The invention relates to a method of monitoring an electromechanical actuator system.
In an aircraft, various movable elements such as ailerons, flight control surfaces, or indeed the cover of a thrust reverser, are associated with actuators in order to be capable of being moved between a neutral position and an active position. For this purpose, each actuator is driven by a motor to move in translation between two abutments. By way of example, for a flap, a first abutment is associated with the neutral position of the movable element, and a second abutment is associated with the active position of the movable element. Under such circumstances, when the motor is powered, it drives the actuator, which in turn moves the associated movable element.
In order to detect any failures or ageing in the drive of the movable element, it is appropriate to monitor the motor and the actuator, with this usually being done by sensors associated with the motor and/or the actuator.
Nevertheless, the sensors usually arranged around the motor and/or the actuator do not always enable all of the desired measurements to be obtained for monitoring various electrical and mechanical parameters of the drive. For example, such sensors do not make it possible to measure the electromagnetic torque of the motor, even though it would be possible to deduce parameters therefrom that are of interest in monitoring the drive.
Proposals have been made to measure the electromagnetic torque when the aircraft is on the ground by using external measuring equipment.
Nevertheless, that requires the aircraft to be available on the ground for a sufficient length of time and regularly so as to enable the measurements to be taken and renewed regularly so as to take account of wear in the motor and the actuator.

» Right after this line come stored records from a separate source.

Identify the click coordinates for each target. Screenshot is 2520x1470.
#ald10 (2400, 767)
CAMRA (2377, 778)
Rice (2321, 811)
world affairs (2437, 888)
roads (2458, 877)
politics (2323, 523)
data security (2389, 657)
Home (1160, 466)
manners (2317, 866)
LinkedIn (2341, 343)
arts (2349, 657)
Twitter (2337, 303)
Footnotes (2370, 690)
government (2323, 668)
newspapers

Proposals have subsequently been made to integrate an additional sensor for sensing electromagnetic torque in the aircraft.
Nevertheless, that necessarily leads to increases in cost and also in weight and bulk, which are not desirable, in particular in the field of aviation.
An object of the invention is to propose a method of monitoring an electromechanical actuator system that avoids the above-mentioned drawbacks.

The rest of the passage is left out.